Eckpunkte eines Programms zur Wohnungsfrage

Michael Eff/Jürgen Roth, Neue Internationale Sondernummer gegen Wohnungsnot, September 2018

Bürgerliche Wohnungs- und Bodenreformpolitik richtet sich lediglich gegen „spekulative Auswüchse“, nicht gegen das auch der Wohnungsfrage zugrunde liegende Kapitalverhältnis, nicht einmal gegen das private Grundeigentum.

Maßnahmen des sozialen Wohnungsbaus in der BRD beschränkten sich auf staatliche Subventionierung der Differenz zwischen Kostenmiete, die die „Kapitalverzinsung“ deckt, und der Sozialmiete für den/die MieterIn einer Sozialwohnung. Der zunehmende Abstand zwischen beiden ist eine der Ursachen für immer weniger und immer teurer neu erstellte Sozialwohnungen. Zudem ist die Vollsubvention zugunsten befristeter Subventionen abgeschafft worden (auslaufende Sozialbindung).

Revolutionäres Wohnungsprogramm

Ein Wohnungsprogramm kann nur entwickelt werden durch Teilnahme an den Erfahrungen und Kämpfen der MieterInnenbewegung. Aber hier stehen wir erst am Anfang, deshalb wollen wir hier auch nur einige Eckpunkte benennen, die solch ein revolutionäres Programm berücksichtigen müsste:

  1. Jede Forderung auf Erleichterung und Verbesserung der Lage der MieterInnen und der Einschränkung der privaten Eigentümerverfügungsmacht über Immobilien ist zu unterstützen, auch wenn sie noch so begrenzt erscheint.
  2. Dabei ist immer klarzustellen, dass, solange die bürgerliche Staatsmacht besteht, Teilerfolge immer gefährdet sind. Es gibt keine sozialistischen Inseln im Kapitalismus.
  3. Der Wohnungssektor ist Teil des kapitalistischen Gesamtsystems. Der Kampf dort muss ausgeweitet werden zu einem Kampf gegen dieses System.
  4. Der MieterInnenkampf muss als Klassenkampf geführt werden (z. B. durch Einbeziehung der Gewerkschaften und anderer Organisationen, die sich auf die ArbeiterInnenklasse beziehen).
* * * * *
Zu erledigende Aufgaben:
a – Wodurch allein kann laut dem Text zur Wohnungsfrage ein Wohnungsprogramm entwickelt werden?
b – Führe den Text zur Wohnungsfrage nach dem vierten Eckpunkt weiter.

Dateneinträge:
* * * * *
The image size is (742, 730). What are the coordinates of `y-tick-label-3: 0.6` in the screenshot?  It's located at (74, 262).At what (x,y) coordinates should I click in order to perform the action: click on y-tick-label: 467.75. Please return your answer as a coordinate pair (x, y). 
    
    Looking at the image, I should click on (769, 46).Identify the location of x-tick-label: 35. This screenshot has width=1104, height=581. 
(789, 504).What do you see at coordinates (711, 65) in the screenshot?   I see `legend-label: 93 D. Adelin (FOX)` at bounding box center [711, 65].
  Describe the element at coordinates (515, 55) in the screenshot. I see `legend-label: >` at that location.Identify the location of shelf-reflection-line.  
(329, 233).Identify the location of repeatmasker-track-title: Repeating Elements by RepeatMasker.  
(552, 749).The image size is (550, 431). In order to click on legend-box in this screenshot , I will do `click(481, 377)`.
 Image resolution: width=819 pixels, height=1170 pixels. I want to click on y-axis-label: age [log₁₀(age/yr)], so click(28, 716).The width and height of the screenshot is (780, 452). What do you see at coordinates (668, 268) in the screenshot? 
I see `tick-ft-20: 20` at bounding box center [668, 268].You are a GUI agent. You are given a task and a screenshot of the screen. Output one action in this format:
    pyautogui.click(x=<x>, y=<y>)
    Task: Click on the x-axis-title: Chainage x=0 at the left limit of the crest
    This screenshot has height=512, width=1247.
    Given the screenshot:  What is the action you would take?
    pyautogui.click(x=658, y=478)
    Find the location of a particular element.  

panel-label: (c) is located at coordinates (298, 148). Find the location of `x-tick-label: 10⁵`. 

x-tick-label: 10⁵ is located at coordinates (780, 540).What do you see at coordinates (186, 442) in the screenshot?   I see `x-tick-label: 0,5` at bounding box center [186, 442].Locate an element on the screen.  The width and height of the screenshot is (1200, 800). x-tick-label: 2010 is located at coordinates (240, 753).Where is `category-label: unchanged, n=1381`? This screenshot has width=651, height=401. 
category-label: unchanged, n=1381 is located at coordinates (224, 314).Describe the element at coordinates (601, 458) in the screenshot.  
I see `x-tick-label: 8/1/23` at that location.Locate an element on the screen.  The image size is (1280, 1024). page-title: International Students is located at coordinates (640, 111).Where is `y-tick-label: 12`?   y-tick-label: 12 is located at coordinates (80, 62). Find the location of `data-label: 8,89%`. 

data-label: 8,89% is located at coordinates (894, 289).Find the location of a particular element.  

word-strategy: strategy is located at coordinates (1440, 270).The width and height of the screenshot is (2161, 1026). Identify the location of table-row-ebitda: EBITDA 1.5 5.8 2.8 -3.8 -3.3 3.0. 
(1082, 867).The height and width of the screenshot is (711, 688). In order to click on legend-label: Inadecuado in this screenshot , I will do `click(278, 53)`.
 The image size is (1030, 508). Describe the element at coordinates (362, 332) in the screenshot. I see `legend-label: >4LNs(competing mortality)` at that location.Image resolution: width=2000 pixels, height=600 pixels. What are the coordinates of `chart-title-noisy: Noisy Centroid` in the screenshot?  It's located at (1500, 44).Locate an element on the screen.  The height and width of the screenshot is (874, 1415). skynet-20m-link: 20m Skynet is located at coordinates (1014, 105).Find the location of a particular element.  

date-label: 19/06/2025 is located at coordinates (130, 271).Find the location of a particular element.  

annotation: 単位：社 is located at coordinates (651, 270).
* * * * *
Schriftliche Antworten:
a – Durch Teilnahme an den Erfahrungen und Kämpfen der MieterInnenbewegung.

b –
  5. Anzustreben ist die Organisation der Betroffenen (MieterInnen und Beschäftigte der Wohnungswirtschaft) in (räteähnlichen) Strukturen der direkten Demokratie.
  6. Forderungen, die den Kern des heutigen Wohnungsmarktes angreifen (z. B. entschädigungslose Enteignung und Vergesellschaftung von Grund und Boden, Banken, Finanz- und Baukonzernen unter Kontrolle von Organisationen der ArbeiterInnenbewegung und der NutzerInnen).

Übergangsforderungen

Wir können uns nicht mit der Besetzung und Beschlagnahme vorhandenen Wohnraums sowie einer Mietpreisbremse begnügen, sondern schlagen auch ein Programm öffentlicher, nützlicher Wohnungsbau- und Sanierungsmaßnahmen zu Tariflöhnen und bezahlt aus Unternehmerprofiten vor. Der Staat soll selbst sozialen Wohnungsbau betreiben, nicht das private Wohnungskapital subventionieren.

Das bedeutet nicht nur Kommunalisierung des Grund und Bodens, sondern Baubetrieb in Staatshand zwecks Neubau wie Altbausanierung, bezahlt aus dem beschlagnahmten Vermögen des entschädigungslos enteigneten Wohnungs- und Baukapitals bzw. einer progressiven Steuer auf alle Unternehmensprofite. Auch macht die enge Verknüpfung des Wohnungskapitals mit dem Finanzkapital es nötig, ebenso bei den Finanzierungsgesellschaften entschädigungslose Enteignungen durchzuführen.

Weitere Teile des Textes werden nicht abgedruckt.